Controlling Sub-nm Gaps in Plasmonic Dimers using Graphene
Jan Mertens, Anna L. Eiden, Daniel O. Sigle, Antonio Lombardo, Zhipei, Sun, Ravi S. Sundaram, Alan Colli, Christos Tserkezis, Javier Aizpurua,, Silvia Milana, Andrea C. Ferrari, Jeremy J. Baumberg

TL;DR
This paper demonstrates how graphene can be used as a precise, stable spacer in plasmonic dimers to achieve sub-nanometer gaps, enabling tunable and enhanced plasmonic responses.
Contribution
It introduces a method to control sub-nanometer gaps in plasmonic structures using graphene, allowing for stable, repeatable, and tunable plasmonic coupling.
Findings
Observation of plasmonic coupling via white light spectroscopy.
Disappearance of spectral doublets with increasing graphene layers.

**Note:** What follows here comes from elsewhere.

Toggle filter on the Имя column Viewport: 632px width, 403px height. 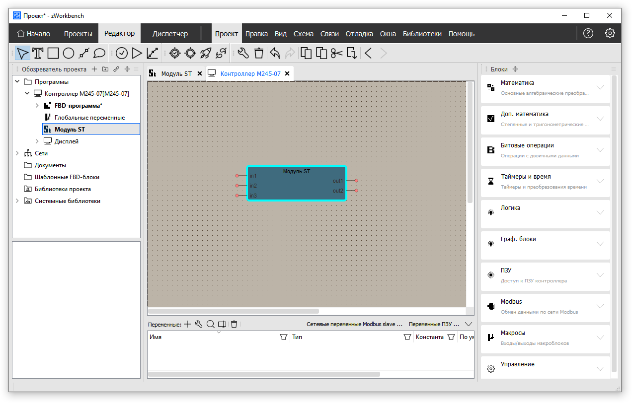click(284, 337)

Direct measurement of out-of-plane conductivity through plasmonic charge transfer.
Abstract
Graphene is used as the thinnest possible spacer between gold nanoparticles and a gold substrate. This creates a robust, repeatable, and stable sub-nanometre gap for massive plasmonic field enhancements. White light spectroscopy of single 80 nm gold nanoparticles reveals plasmonic coupling between the particle and its image within the gold substrate. While for a single graphene layer, spectral doublets from coupled dimer modes are observed shifted into the near infra-red, these disappear for increasing numbers of layers. These doublets arise from plasmonic charge transfer, allowing the direct optical measurement of out-of-plane conductivity in such layered systems. Gating the graphene can thus directly produce plasmon tuning.